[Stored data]
+---+

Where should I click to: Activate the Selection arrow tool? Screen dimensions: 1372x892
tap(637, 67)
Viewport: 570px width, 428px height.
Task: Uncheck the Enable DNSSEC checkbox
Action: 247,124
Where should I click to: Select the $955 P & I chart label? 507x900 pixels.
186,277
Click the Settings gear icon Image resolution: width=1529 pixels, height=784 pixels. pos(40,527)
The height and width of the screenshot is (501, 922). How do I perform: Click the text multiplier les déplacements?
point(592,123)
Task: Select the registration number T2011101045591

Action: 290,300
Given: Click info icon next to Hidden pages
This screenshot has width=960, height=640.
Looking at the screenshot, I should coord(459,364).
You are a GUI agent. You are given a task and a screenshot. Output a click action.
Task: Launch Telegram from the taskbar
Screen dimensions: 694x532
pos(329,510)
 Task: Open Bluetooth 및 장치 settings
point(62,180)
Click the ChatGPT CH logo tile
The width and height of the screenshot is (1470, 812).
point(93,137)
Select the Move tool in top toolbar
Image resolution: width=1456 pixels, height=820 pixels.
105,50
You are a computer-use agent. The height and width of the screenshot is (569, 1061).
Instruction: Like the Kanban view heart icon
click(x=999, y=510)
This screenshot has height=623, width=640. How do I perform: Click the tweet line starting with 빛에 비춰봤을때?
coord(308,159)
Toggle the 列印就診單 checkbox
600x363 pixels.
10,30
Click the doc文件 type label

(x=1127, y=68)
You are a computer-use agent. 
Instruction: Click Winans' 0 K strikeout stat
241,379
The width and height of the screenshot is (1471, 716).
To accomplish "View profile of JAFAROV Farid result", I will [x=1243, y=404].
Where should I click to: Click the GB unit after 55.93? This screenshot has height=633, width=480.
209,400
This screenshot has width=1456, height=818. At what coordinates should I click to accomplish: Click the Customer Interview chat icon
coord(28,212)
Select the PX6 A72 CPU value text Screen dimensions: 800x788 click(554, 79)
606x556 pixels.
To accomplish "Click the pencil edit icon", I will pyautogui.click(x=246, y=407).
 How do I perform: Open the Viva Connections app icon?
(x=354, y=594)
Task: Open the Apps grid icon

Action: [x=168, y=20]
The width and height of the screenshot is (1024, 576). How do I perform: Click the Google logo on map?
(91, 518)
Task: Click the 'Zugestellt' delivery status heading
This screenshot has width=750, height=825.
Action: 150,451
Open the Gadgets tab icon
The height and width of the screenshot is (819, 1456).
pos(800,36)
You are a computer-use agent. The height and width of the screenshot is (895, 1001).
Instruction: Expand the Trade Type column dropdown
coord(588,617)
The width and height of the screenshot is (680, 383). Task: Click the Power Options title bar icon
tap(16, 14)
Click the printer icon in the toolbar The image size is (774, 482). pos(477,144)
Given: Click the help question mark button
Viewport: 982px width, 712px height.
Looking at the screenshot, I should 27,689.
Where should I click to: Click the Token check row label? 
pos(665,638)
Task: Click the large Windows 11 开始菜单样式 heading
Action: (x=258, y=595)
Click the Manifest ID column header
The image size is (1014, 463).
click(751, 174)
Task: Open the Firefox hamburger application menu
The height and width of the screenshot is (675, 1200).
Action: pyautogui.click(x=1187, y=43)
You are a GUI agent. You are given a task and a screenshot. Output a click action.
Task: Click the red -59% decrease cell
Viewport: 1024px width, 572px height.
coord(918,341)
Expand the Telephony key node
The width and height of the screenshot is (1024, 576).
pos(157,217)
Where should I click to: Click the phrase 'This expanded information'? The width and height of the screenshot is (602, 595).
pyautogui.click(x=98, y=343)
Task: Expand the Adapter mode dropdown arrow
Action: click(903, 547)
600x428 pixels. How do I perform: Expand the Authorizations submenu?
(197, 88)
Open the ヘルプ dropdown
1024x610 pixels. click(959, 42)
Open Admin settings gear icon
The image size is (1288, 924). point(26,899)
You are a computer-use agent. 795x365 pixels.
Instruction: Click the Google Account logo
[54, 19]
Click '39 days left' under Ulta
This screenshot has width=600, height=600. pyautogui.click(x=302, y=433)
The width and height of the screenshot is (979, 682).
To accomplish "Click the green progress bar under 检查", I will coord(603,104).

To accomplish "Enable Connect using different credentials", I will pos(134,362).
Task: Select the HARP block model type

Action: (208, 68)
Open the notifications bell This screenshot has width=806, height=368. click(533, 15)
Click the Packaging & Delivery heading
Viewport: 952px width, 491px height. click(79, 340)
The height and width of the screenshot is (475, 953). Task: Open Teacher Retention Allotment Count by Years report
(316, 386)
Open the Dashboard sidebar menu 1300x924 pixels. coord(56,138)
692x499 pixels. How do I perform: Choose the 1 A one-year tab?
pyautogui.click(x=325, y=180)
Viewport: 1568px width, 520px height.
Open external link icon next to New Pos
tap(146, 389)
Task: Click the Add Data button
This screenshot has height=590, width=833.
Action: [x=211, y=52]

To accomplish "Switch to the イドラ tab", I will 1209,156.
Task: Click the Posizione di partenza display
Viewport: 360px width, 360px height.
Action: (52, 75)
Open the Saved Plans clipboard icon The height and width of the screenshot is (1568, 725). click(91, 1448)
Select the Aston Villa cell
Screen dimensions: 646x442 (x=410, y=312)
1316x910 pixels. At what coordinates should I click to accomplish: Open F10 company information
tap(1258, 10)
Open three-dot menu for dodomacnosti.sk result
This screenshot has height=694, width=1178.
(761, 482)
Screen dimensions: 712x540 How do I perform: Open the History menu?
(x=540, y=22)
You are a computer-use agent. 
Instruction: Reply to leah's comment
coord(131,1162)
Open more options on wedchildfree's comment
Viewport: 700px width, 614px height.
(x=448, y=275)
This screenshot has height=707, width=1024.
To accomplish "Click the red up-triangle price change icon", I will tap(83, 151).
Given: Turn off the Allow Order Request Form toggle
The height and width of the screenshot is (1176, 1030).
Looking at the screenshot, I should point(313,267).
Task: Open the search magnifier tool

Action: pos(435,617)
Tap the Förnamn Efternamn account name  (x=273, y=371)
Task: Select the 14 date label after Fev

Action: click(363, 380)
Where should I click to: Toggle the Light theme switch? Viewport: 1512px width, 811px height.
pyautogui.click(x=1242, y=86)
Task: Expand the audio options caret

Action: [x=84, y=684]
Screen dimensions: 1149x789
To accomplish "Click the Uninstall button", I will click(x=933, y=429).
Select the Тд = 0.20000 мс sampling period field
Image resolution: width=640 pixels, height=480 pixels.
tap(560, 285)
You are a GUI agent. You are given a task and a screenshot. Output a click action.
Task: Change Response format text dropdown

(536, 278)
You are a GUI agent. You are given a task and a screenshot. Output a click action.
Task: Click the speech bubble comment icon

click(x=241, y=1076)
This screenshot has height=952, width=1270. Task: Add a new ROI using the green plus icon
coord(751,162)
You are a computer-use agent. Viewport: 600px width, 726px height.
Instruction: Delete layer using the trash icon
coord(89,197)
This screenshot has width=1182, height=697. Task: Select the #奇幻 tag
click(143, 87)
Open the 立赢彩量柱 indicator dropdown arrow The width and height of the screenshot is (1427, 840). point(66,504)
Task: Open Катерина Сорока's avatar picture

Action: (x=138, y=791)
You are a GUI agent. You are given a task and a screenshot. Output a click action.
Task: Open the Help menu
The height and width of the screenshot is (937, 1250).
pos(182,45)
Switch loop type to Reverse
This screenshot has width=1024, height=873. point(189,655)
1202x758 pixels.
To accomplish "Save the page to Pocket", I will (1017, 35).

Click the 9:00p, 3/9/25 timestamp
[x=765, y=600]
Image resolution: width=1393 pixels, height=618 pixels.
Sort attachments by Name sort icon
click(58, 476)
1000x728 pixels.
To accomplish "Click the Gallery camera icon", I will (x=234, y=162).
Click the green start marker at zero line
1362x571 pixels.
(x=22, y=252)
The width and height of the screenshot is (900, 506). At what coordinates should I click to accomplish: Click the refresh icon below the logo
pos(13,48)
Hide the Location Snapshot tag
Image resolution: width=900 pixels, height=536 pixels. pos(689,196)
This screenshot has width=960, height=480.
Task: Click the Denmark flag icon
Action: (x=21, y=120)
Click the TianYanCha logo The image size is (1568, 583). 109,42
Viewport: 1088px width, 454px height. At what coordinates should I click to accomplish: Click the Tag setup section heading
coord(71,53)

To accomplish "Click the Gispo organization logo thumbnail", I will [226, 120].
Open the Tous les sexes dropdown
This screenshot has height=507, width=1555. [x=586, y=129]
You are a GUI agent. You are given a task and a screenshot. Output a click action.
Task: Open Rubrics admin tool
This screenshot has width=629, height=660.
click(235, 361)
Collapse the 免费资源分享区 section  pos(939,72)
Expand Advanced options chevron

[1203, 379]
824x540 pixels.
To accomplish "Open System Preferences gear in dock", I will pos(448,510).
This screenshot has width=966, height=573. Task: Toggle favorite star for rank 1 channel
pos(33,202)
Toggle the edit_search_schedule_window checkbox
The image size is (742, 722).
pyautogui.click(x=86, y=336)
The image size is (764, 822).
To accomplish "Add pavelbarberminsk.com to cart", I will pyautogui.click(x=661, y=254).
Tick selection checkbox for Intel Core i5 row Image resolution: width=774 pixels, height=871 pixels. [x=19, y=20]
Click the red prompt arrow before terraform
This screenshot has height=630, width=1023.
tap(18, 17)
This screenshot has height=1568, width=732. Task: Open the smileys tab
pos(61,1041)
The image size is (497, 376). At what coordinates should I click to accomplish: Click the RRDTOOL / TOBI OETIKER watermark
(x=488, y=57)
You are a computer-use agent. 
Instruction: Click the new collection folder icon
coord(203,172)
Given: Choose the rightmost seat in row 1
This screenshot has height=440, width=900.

+---+

TASK TO COMPLETE:
Copy every line from the records that holds the string "result".

ANSWER TO THE EXERCISE:
To accomplish "View profile of JAFAROV Farid result", I will [x=1243, y=404].
Open three-dot menu for dodomacnosti.sk result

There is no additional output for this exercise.